Quem nos Escreve desde a Serra

30 mai — 27 set 2015 no Museu Nacional de Arqueologia em Lisboa, Portugal

29 MAIO 2015
Vestígios arqueológicos da Idade do Ferro
Vestígios arqueológicos da Idade do Ferro

A exposição de arqueologia de rua itinerante sobre as estelas com escrita do Sudoeste e a Idade do Ferro, organizada pelo Museu Nacional de Arqueologia da Direcção Geral do Património Cultural, pela Câmara Municipal de Loulé, pelo Projecto Estela, com a colaboração do Projecto Eurovision, será inaugurada no exterior junto à entrada do Museu Nacional de Arqueologia em Lisboa, às 21h00, no dia 30 de Maio de 2015, e estará patente ao público até ao dia 27 de Setembro.

A escrita do Sudoeste é a voz que nos aproxima dos pensamentos e modos de vida do passado, um dos mistérios e um dos maiores tesouros da arqueologia europeia, uma realidade arqueológica de cariz excecional, uma imagem de marca da serra que divide o Alentejo e o Algarve e um símbolo privilegiado da herança histórica da região. Ela é, afinal, a primeira manifestação, bem caracterizada, de escrita da Península Ibérica e uma das mais antigas da Europa e que está, ainda hoje, por decifrar.

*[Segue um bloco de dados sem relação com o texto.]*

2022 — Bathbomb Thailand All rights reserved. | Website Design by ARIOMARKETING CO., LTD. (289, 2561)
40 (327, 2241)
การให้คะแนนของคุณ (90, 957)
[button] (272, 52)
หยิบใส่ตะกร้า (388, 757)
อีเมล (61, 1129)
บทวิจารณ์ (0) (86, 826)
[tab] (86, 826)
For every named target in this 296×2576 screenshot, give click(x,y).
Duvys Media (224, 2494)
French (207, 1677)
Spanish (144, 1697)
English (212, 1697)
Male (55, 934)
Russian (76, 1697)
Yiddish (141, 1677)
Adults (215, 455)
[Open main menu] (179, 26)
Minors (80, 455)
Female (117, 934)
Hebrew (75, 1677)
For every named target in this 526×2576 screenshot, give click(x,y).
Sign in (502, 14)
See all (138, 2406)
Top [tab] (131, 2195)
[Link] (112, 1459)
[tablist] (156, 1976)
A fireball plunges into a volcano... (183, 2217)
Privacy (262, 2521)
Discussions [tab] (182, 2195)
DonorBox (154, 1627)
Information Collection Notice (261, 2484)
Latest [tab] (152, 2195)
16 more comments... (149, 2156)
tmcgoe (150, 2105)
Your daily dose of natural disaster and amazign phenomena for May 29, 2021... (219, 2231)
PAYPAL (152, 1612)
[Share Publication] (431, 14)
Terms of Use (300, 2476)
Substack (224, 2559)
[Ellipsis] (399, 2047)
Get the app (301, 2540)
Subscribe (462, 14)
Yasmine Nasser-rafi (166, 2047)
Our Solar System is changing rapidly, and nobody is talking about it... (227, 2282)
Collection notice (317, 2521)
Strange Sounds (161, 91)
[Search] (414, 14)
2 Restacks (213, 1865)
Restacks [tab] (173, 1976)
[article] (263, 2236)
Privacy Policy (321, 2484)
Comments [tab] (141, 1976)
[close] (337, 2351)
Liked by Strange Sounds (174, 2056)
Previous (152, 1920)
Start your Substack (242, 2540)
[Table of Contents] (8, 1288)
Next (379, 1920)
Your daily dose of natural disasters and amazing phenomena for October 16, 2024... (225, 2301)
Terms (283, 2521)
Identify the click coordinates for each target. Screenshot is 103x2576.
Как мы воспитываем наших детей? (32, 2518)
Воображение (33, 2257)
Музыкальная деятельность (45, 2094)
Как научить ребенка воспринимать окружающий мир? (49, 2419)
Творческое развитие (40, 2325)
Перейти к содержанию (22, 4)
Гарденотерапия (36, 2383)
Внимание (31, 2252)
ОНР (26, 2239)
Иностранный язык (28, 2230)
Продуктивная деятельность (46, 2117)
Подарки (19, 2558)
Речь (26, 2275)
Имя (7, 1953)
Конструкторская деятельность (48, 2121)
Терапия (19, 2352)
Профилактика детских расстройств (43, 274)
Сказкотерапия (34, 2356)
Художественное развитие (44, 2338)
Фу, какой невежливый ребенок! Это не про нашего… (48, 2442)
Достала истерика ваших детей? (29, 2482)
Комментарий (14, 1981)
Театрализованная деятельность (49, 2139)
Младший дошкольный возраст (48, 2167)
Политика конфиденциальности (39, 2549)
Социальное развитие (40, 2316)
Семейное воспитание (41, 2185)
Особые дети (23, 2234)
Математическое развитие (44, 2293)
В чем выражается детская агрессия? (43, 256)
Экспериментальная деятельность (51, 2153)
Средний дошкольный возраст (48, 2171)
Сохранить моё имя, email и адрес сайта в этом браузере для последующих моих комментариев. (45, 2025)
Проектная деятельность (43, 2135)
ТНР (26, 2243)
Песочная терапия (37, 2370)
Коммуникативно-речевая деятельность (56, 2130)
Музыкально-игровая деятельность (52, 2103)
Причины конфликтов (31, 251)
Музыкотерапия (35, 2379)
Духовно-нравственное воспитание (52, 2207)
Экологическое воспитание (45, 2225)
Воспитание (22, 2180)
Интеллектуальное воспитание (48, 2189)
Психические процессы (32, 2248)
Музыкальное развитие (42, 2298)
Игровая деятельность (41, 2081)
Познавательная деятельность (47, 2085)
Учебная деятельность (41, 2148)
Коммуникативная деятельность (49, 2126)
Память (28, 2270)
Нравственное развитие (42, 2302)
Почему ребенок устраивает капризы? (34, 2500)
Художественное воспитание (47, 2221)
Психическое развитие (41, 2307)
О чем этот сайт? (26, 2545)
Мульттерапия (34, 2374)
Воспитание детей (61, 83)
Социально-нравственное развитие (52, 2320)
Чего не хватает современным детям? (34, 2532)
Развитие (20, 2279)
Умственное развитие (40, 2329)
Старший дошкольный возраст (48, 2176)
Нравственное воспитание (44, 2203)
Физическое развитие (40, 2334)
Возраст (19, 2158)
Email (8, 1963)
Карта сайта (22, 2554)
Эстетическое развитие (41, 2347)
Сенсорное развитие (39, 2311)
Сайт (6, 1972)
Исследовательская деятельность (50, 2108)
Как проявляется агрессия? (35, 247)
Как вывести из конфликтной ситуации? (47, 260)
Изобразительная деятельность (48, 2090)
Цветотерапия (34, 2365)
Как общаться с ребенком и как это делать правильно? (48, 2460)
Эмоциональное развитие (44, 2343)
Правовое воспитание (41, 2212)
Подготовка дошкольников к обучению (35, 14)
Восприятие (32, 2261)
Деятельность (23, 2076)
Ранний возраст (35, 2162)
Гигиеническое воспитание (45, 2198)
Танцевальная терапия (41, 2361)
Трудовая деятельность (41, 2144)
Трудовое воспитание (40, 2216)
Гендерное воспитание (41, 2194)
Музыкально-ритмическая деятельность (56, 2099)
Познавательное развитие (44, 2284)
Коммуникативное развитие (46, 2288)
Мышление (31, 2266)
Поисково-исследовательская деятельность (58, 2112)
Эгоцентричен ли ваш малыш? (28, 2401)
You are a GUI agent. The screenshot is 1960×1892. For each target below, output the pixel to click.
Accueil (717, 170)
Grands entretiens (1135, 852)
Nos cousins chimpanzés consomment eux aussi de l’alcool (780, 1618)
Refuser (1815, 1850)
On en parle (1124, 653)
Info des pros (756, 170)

No âmbito da inauguração desta exposição, no interior do Museu, também haverá uma evocação dos 35 anos da exposição "A I Idade do Ferro no Sul de Portugal: Epigrafia e cultura", então organizada por Caetano de Mello Beirão e Mário Varela Gomes, inaugurada em 1980 neste Museu. Exposição que, por um lado, reuniu o maior conjunto de estelas e as relacionava com os sítios arqueológicos, tendo servido de base a importantes estudos sobre os problemas e o sistema desta escrita. E por outro, apresentou alguns dos objectos mais emblemáticos ligados à investigação sobre a escrita do Sudoeste e à Idade do Ferro que hoje se encontram depositados no Museu Nacional de Arqueologia.

No relvado do Mosteiro dos Jerónimos ainda terá lugar uma abordagem contemporânea do tema pelos artistas plásticos El Menau e Ângela Menezes, através da apresentação de uma pintura mural sobre o tema e de uma instalação contemporânea.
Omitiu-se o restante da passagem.